══ RECORDS FOR THIS EXERCISE ══
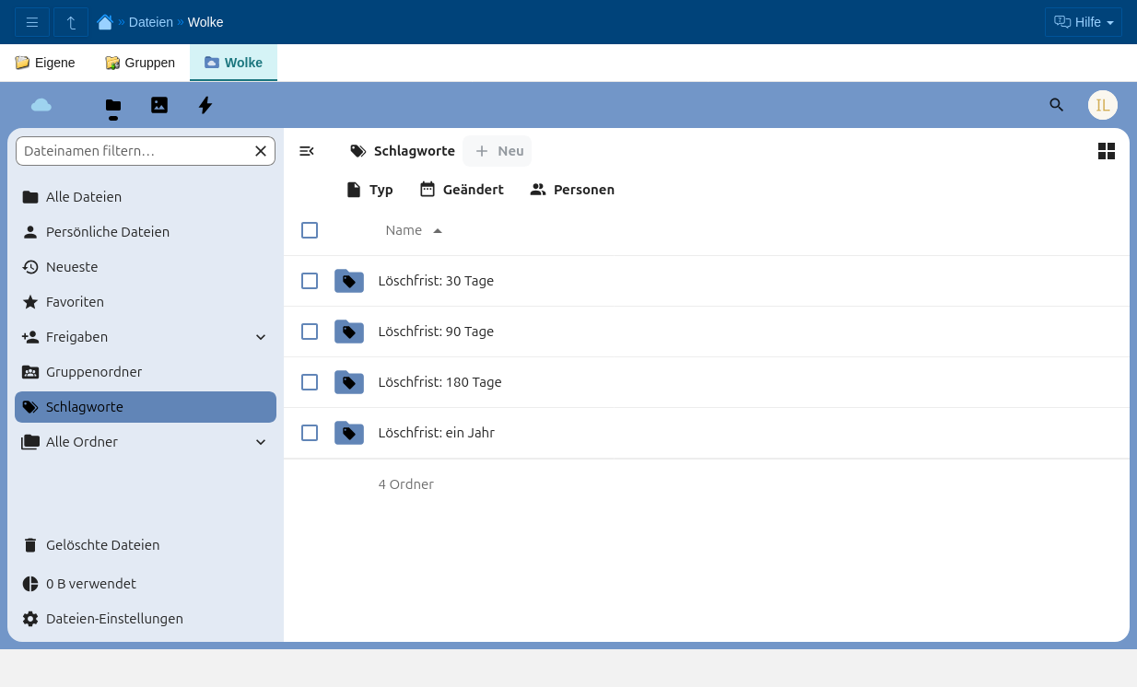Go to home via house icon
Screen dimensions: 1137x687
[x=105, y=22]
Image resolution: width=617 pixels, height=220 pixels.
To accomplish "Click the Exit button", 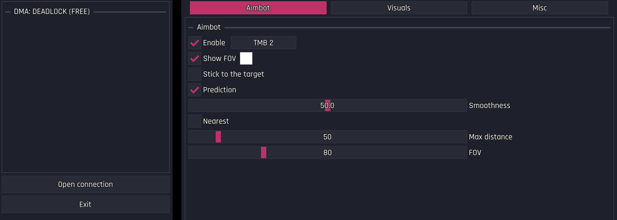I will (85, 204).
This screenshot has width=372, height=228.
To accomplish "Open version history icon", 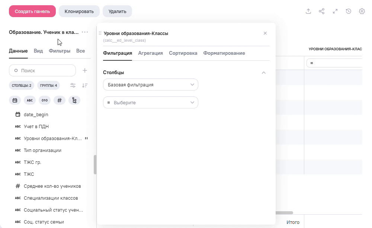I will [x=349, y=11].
═══
▸ **TASK INSTRUCTIONS**:
Filter the records above down to the lines containing "height".

▸ **OUTPUT OF THE TASK**:
Image resolution: width=617 pixels, height=220 pixels.
This screenshot has width=372, height=228.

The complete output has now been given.